* Exercise
From the top of the entries, reproduce each line exactly, stopping after the line that contains "Task: Close the Reflash window". Omit pictures.

(Provided material)

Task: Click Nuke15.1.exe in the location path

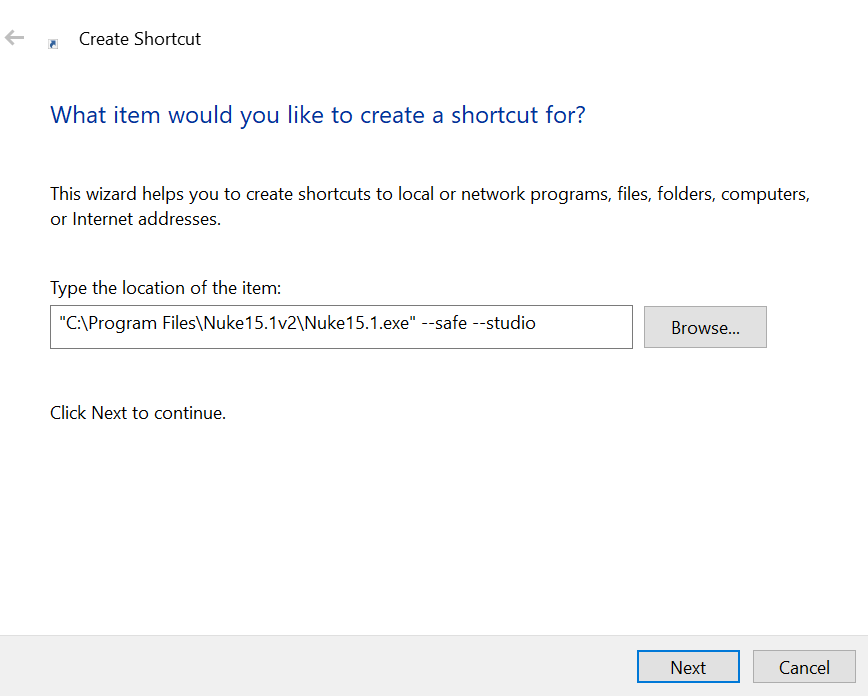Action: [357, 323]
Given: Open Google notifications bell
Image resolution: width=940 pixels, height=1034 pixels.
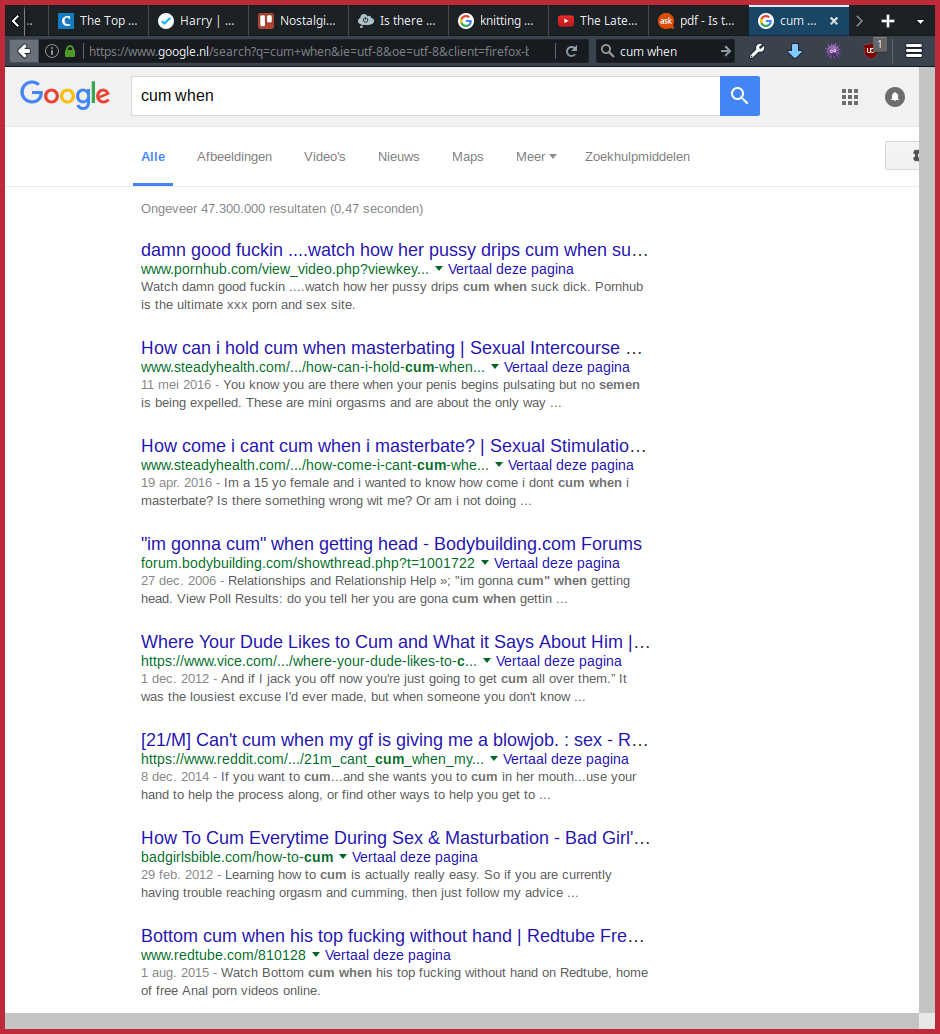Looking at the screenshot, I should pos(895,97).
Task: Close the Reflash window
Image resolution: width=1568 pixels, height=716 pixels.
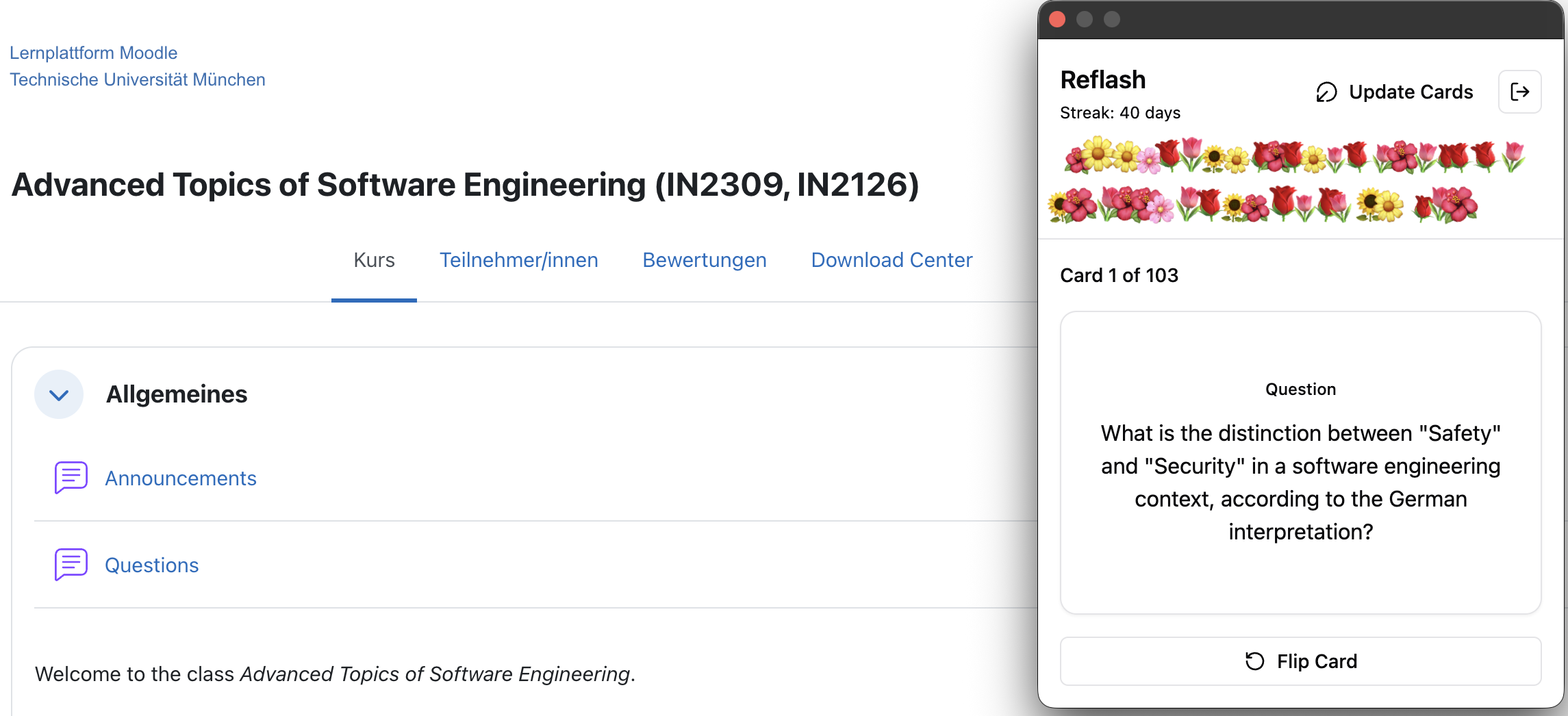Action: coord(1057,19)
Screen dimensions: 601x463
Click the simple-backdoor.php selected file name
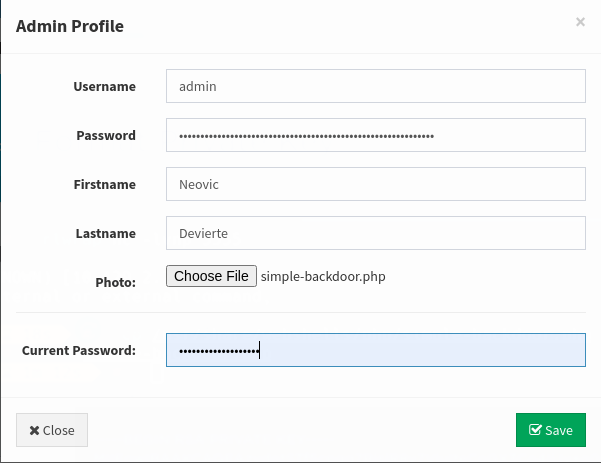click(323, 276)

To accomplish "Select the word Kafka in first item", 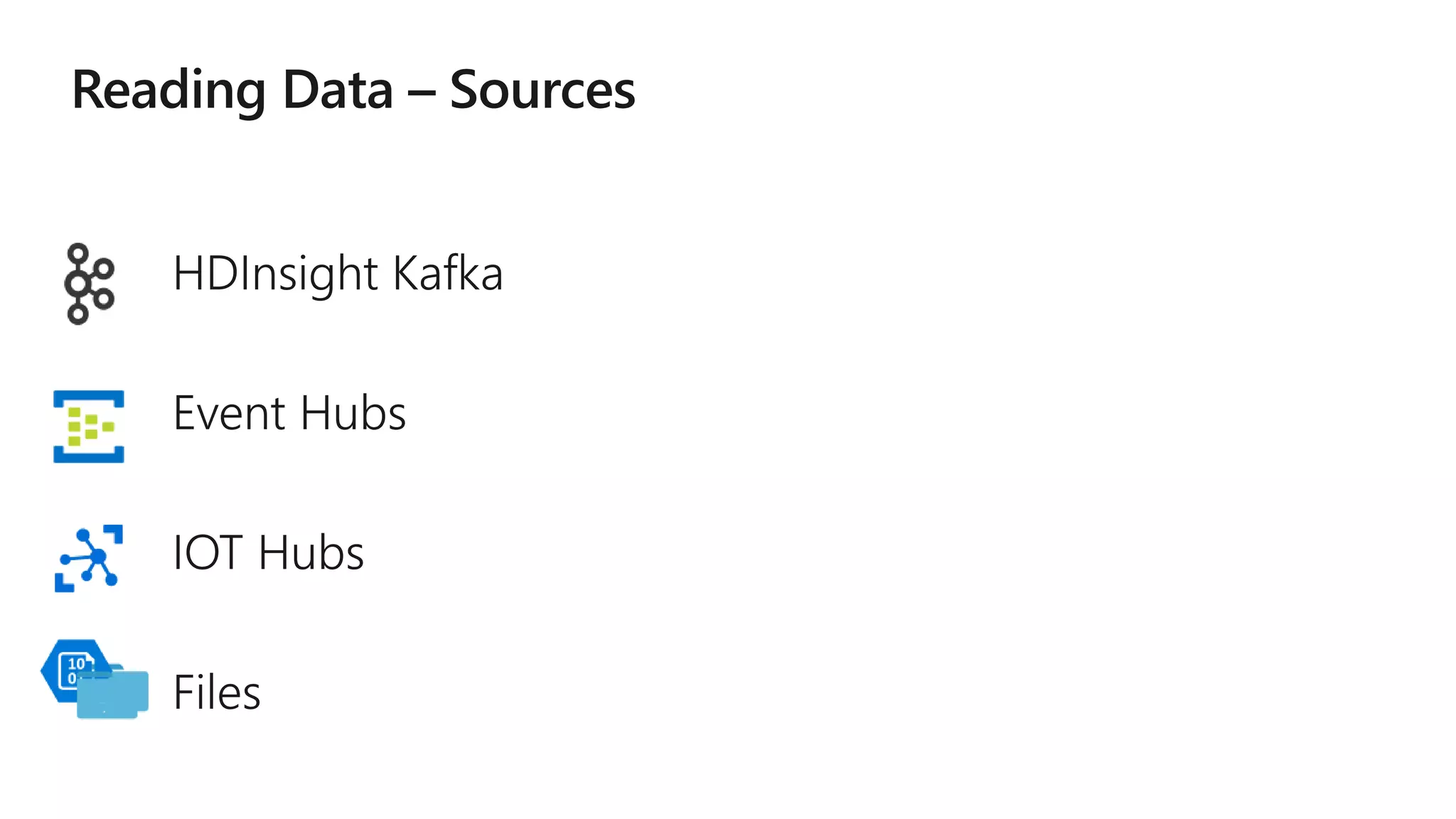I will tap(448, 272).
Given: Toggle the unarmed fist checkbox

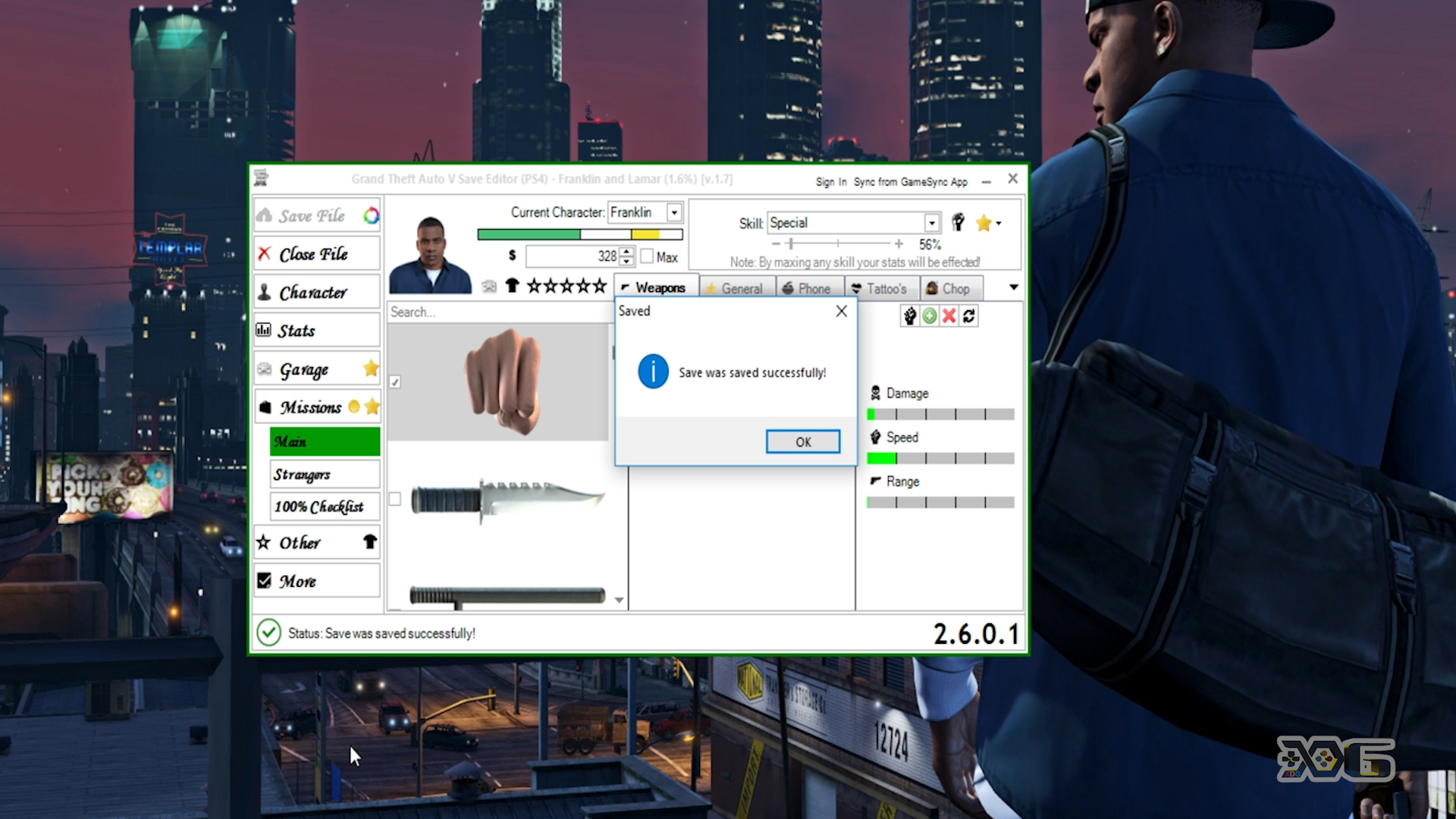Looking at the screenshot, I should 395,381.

(End Provided material)

* Result of the task
Task: Click Nuke15.1.exe in the location path

Action: [357, 323]
Given: Open Google notifications bell
Image resolution: width=940 pixels, height=1034 pixels.
Looking at the screenshot, I should pos(895,97).
Task: Close the Reflash window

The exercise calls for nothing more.